_Description of the task_.
In the entries below, which lines run from the one with "You are a GUI" through the one with "This screenshot has width=423, height=276."? Repeat exactly those, both included, and no pictures.

_Material provided_.
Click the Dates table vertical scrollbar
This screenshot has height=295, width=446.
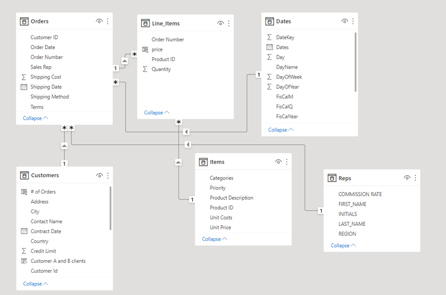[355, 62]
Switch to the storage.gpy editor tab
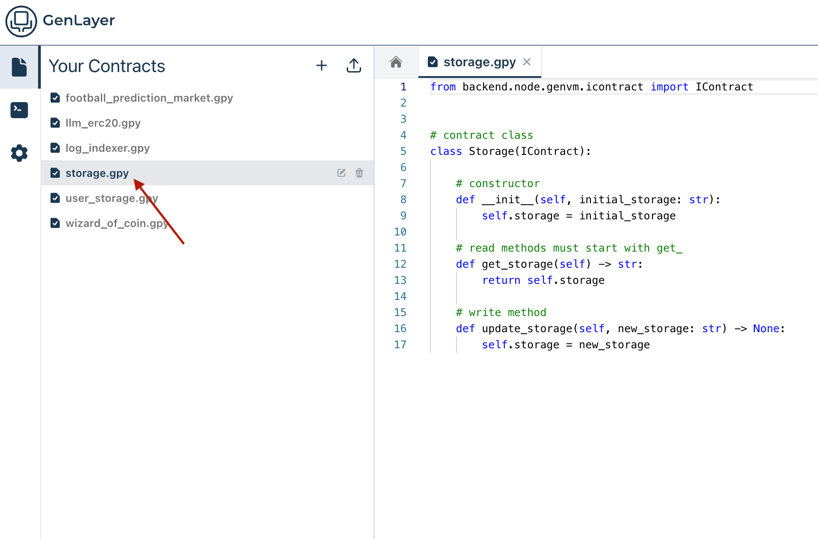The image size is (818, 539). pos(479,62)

---

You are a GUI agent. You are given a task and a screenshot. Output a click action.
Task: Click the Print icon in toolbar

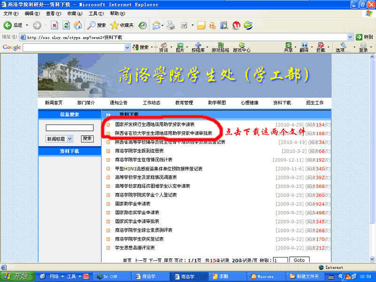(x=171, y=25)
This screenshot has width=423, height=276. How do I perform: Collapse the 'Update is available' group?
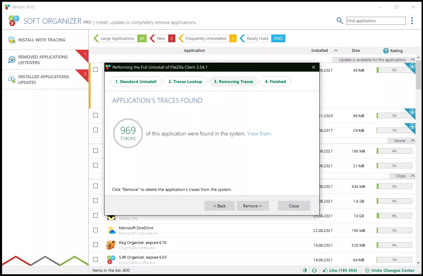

_Answer section_.
You are a GUI agent. You are given a task and a screenshot. Output a click action.
Task: Click the Print icon in toolbar

(x=171, y=25)
This screenshot has width=423, height=276. How do I perform: Collapse the 'Update is available' group?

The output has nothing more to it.